* [Provided data]:
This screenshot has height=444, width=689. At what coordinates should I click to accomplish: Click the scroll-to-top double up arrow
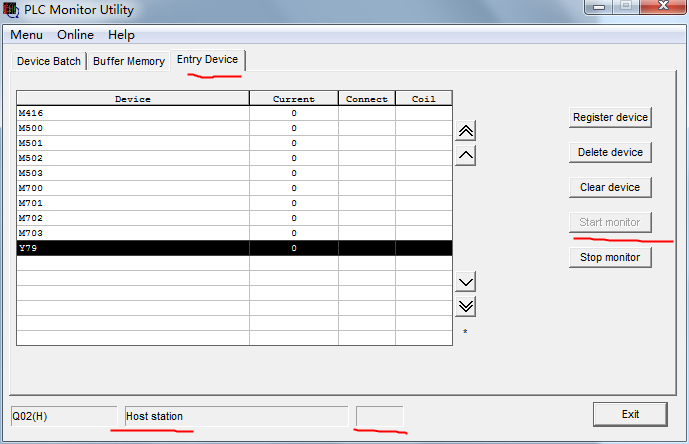pyautogui.click(x=465, y=131)
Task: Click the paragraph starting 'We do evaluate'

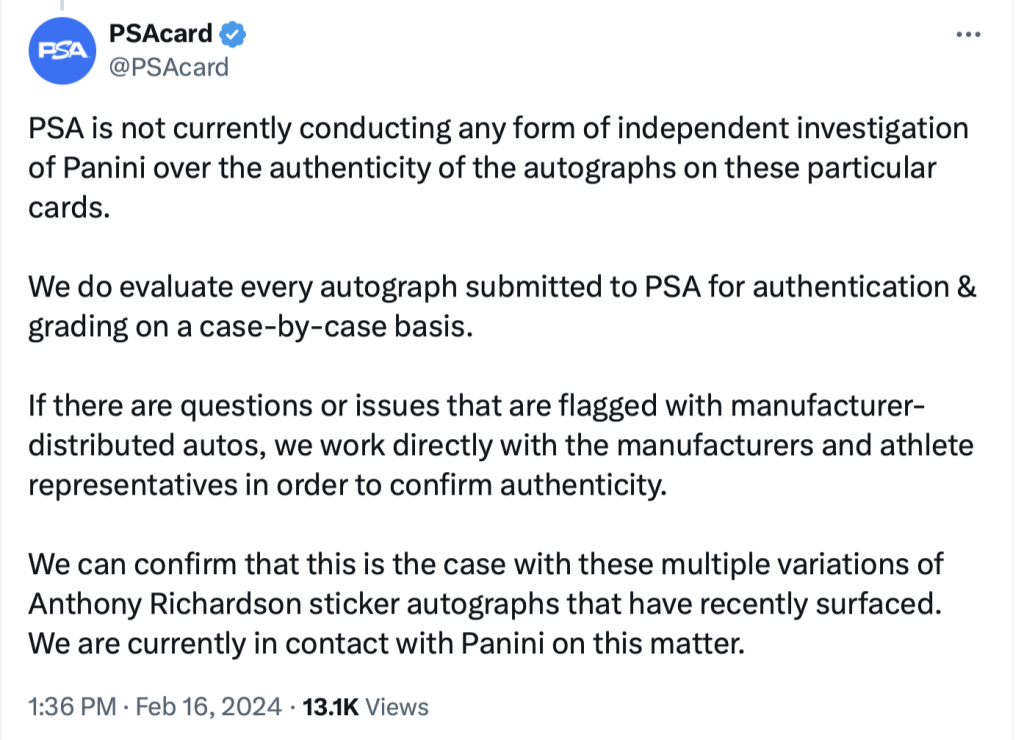Action: 502,306
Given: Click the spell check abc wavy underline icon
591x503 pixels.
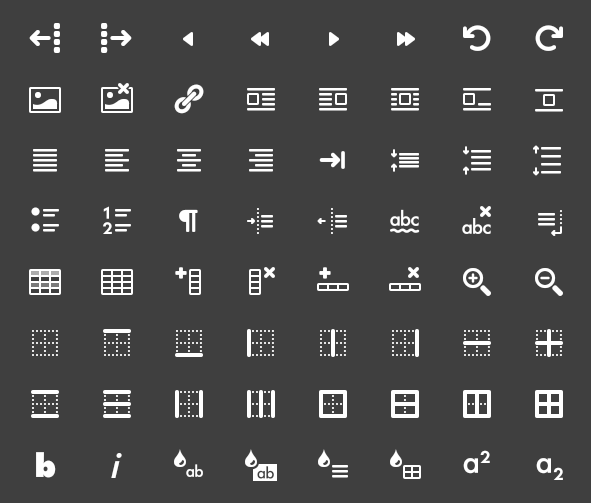Looking at the screenshot, I should 404,223.
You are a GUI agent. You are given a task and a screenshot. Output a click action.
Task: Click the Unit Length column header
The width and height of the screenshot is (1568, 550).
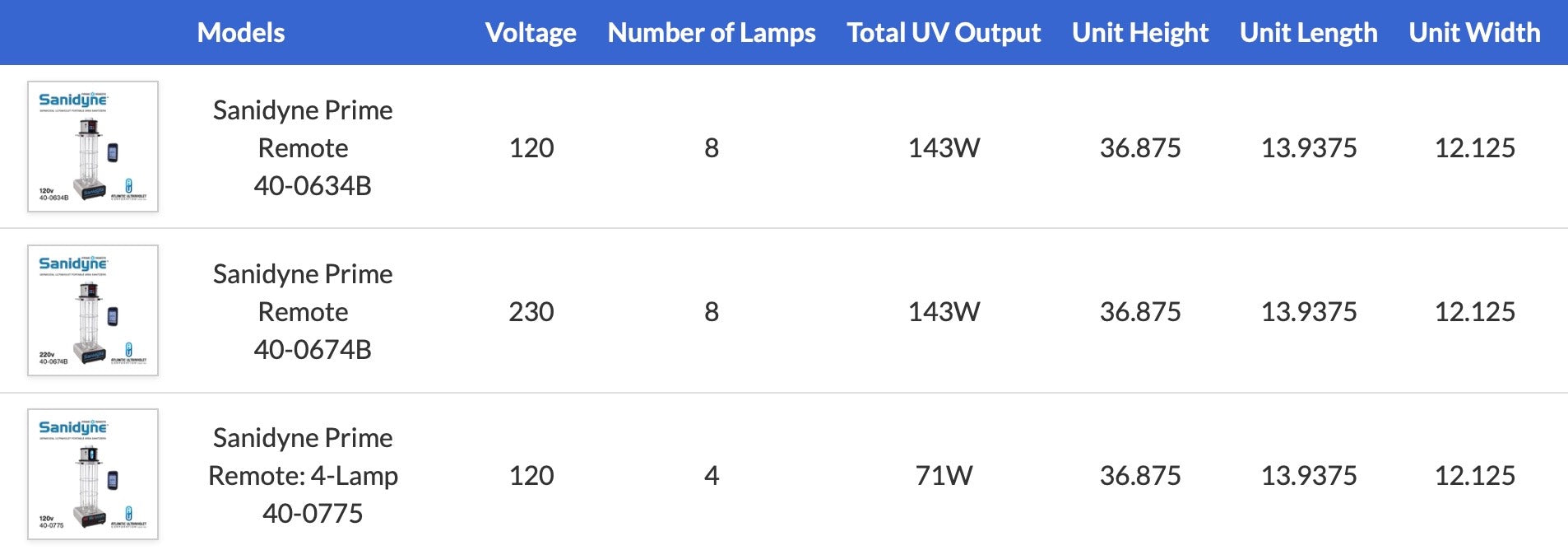click(1308, 33)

* [Try it]: Please retype the material in full, exactly as it reads, apart from the images.

* [The completed task]:
This screenshot has height=444, width=689. At what coordinates should I click to accomplish: Click the scroll-to-top double up arrow
pyautogui.click(x=465, y=131)
Task: Click the paragraph starting 'We do evaluate'

Action: 502,306
Given: Click the spell check abc wavy underline icon
591x503 pixels.
Looking at the screenshot, I should 404,223.
You are a GUI agent. You are given a task and a screenshot. Output a click action.
Task: Click the Unit Length column header
The width and height of the screenshot is (1568, 550).
click(1308, 33)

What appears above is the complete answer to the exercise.